- Born: October 6, 1948 (age 77) Kibbutz HaOgen
- Education: Hebrew University of Jerusalem, Technion – Israel Institute of Technology, Cornell University
- Known for: Markov processes, Markov local time, permanental point processes
- Awards: Fellow of the Institute of Mathematical Statistics (2008), Itô Prize (2011)
- Scientific career
- Fields: Operations Research, Statistics, Probability Theory
- Workplaces: Technion – Israel Institute of Technology
- Doctoral advisor: N. U. Prabhu

= Haya Kaspi =

Israeli operations researcher and statistician

Haya Kaspi (חיה כספי; born 6 October 1948) is an Israeli operations researcher, statistician, and probability theorist. She is a professor emeritus of industrial engineering and management at the Technion – Israel Institute of Technology.

==Education and career==
Kaspi was born in HaOgen. She earned a bachelor's degree in mathematics at the Hebrew University of Jerusalem in 1971, and a master's degree in applied mathematics at the Technion – Israel Institute of Technology in 1974. Next, she went to the US for her doctoral studies, completing a Ph.D. in operations research at Cornell University in 1979. Her dissertation, Ladder Sets of Markov Additive Processes, was supervised by N. U. Prabhu.

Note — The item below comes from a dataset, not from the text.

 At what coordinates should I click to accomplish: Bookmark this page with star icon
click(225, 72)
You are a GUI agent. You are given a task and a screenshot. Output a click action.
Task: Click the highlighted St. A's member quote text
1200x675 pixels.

After postdoctoral study at Princeton University, she returned to the Technion in 1980 as a lecturer. She was promoted to full professor in 1997.

==Recognition==
In 2008, Kaspi was selected as a Fellow of the Institute of Mathematical Statistics "for contributions to the general theory of Markov processes and its applications, to the theory of Markov local time; and for excellence in teaching and editorial work". In 2011, Kaspi and Nathalie Eisenbaum shared the Itô Prize of the Bernoulli Society for Mathematical Statistics and Probability
for their joint work on permanental point processes (processes whose joint intensity can be represented as a permanent).